PESHAWAR, Pakistan (Reuters) -- At least seven militants have been killed in northwest Pakistan in a clash between fighters loyal to Pakistani Taliban leader Baitullah Mehsud -- who the government says is dead -- and his rivals, officials and residents said.

The clash erupted when Mehsud's fighters attacked militants loyal to a pro-government group led by Turkestan Bitani, near the South Waziristan tribal region on the Afghan border.

"Seven people were killed in the clashes and Mehsud people took away four people with them," Momin Khan, a resident, told Reuters by telephone from the area.

Intelligence officials and local television channels reported that nine people were killed in the clash.

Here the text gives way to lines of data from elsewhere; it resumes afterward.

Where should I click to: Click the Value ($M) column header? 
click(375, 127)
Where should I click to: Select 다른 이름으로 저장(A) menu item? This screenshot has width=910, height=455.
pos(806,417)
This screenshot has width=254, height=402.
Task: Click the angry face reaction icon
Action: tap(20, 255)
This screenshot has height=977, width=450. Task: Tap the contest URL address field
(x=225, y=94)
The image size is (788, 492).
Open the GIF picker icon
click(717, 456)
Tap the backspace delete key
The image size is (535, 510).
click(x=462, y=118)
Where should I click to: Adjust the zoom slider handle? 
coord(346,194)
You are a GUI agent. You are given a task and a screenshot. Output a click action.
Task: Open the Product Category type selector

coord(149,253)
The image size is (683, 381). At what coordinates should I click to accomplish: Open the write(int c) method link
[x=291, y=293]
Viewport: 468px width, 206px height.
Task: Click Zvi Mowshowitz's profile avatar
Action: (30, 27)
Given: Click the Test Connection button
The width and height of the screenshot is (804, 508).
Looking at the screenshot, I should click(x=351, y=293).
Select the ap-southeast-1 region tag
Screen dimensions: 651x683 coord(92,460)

An intelligence official said Bitani's fighters later attacked a village inhabited by Mehsud loyalists and abducted 15 tribesmen.

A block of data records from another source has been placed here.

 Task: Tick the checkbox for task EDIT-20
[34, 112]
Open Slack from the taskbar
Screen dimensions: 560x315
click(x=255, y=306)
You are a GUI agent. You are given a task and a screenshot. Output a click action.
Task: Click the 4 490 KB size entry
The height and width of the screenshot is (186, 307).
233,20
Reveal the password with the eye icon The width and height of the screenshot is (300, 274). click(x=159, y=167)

Clashes often take place between the two groups in and near Mehsud's powerbase in South Waziristan. Eight people were killed in such clashes last week.

Pakistani and U.S. officials say they are almost certain Mehsud was killed in a missile strike by a pilotless U.S. drone last week. Pakistani officials say Mehsud's second wife and bodyguards were also killed in the attack on the house of his father-in-law in South Waziristan.

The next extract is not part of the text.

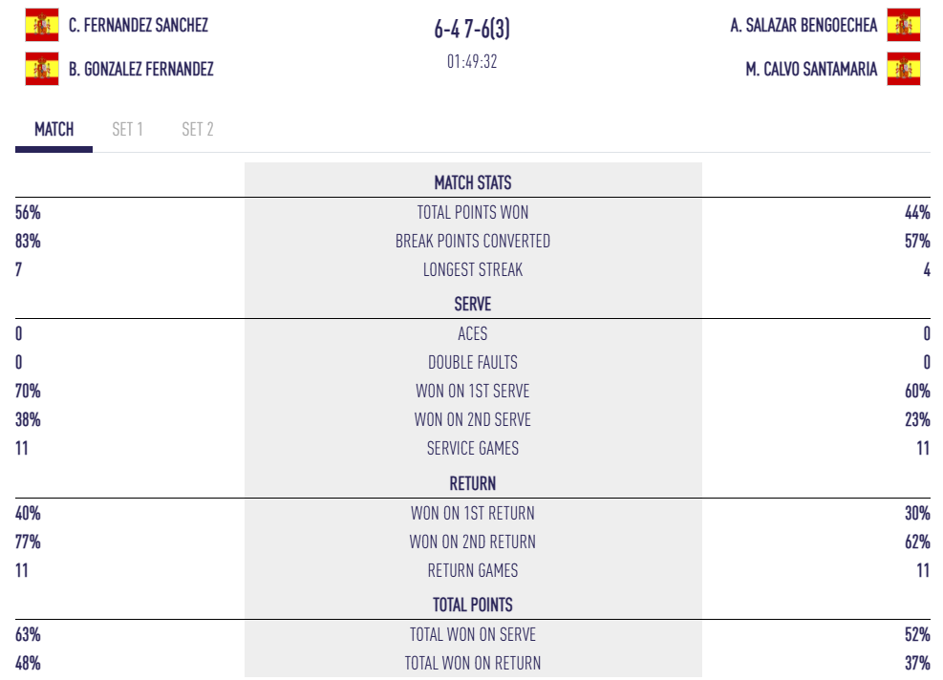Screen dimensions: 943x680
Task: Click the 6-4 7-6(3) score
Action: point(472,30)
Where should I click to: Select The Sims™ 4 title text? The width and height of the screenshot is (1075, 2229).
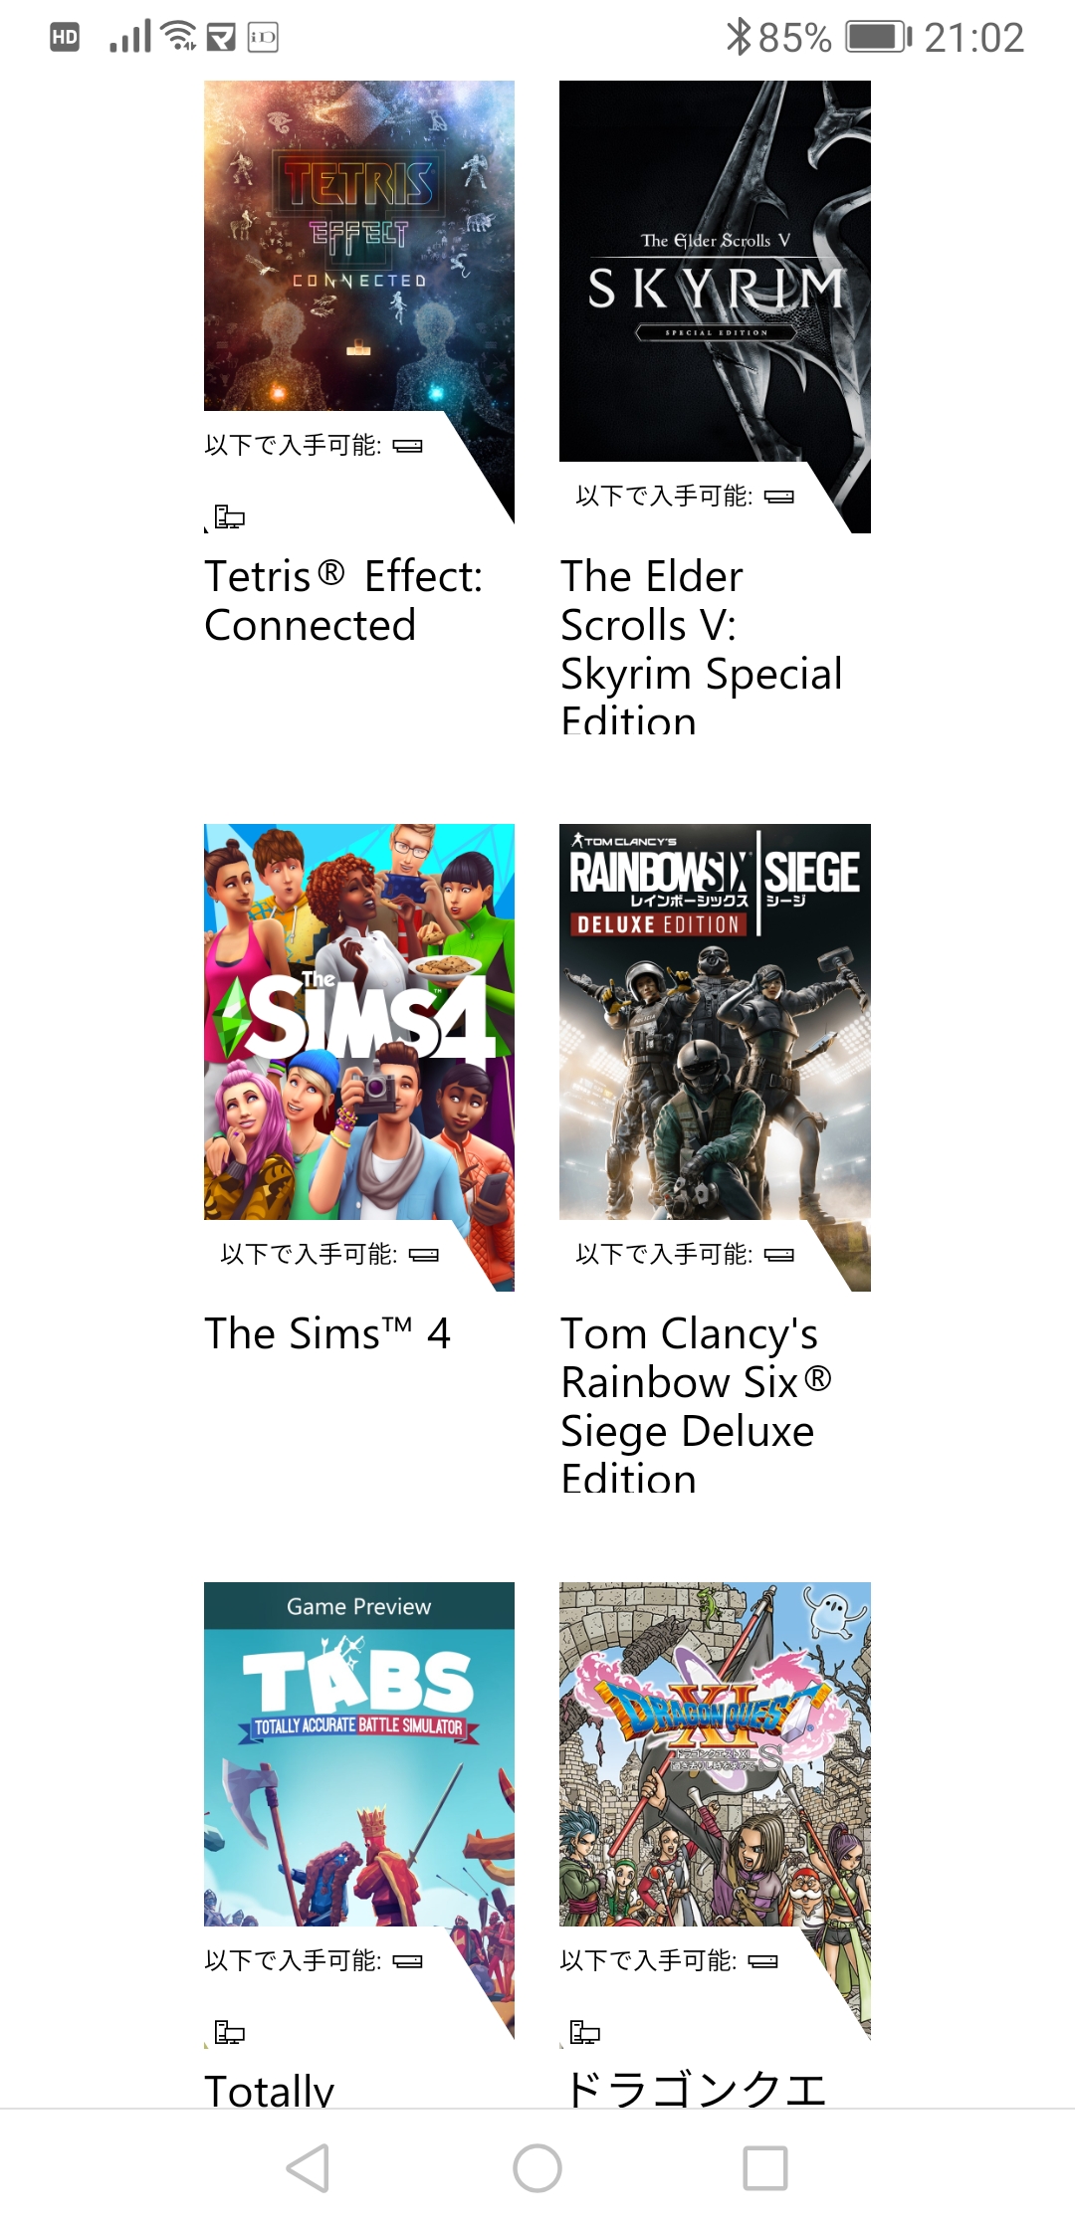click(x=327, y=1333)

Mehsud's aides have disputed the claim and say he is alive. It is very difficult to verify the claims and counterclaims because Mehsud's tribal lands are very remote and are under the control of the Taliban.

Ten militants were killed in a U.S. missile strike in the region on August 11.

Pakistan officially objects to drone attacks, saying they undermine its sovereignty, but Pakistani media have said the attack on Mehsud was carried out with Islamabad's cooperation.

Mehsud is, or was, the leader of Tehrik-e Taliban Pakistan, or Taliban Movement of Pakistan, an alliance of around 13 militant groups, and is blamed for a wave of bomb and suicide attacks across Pakistan, including the one that killed former Prime Minister Benazir Bhutto in December 2007.